O caso da menina filha dona dos ventos mostra como sua fé foi uma importante aliada da medicina tradicional para manter sua gestação firme e saudável, podendo considerar a fé como forma  complementar de cuidado em saúde. Este fato nos leva a questionar  por que  os saberes ancestrais tanto de matriz africana quanto das comunidades indígenas e povos originários são discriminados nas práticas de saúde e de formação de profissionais das mais diversas áreas se no Sistema Único de Saúde (SUS) existe um conjunto de práticas complementares que faz parte da formação dos profissionais.

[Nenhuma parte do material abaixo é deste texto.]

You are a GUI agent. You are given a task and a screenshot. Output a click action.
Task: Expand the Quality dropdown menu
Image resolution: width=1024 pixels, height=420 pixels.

As práticas integrativas e complementares no SUS (PICs) surgem como uma nova alternativa para estudar, aprender e praticar saúde, é uma forma de trazer para perto do usuário do serviço as subjetividades no cuidados e torná-las ativas no  processo de saúde, pois existe a visão de que o ser humano  é um indivíduo amplo que possui diversas complexidades que interferem no seu bem estar. Estão incluídas nas PICs a medicina tradicional chinesa e acupuntura, homeopatia, plantas medicinais e fitoterapia, termalismo social/crenoterapia e medicina antroposófica.

O cuidado em saúde ao romper com o preconceito epistemológico poderá trazer para o universo do SUS outros saberes que necessitam ser respeitados, divulgados, aplicados e vivenciados como são os saberes ancestrais.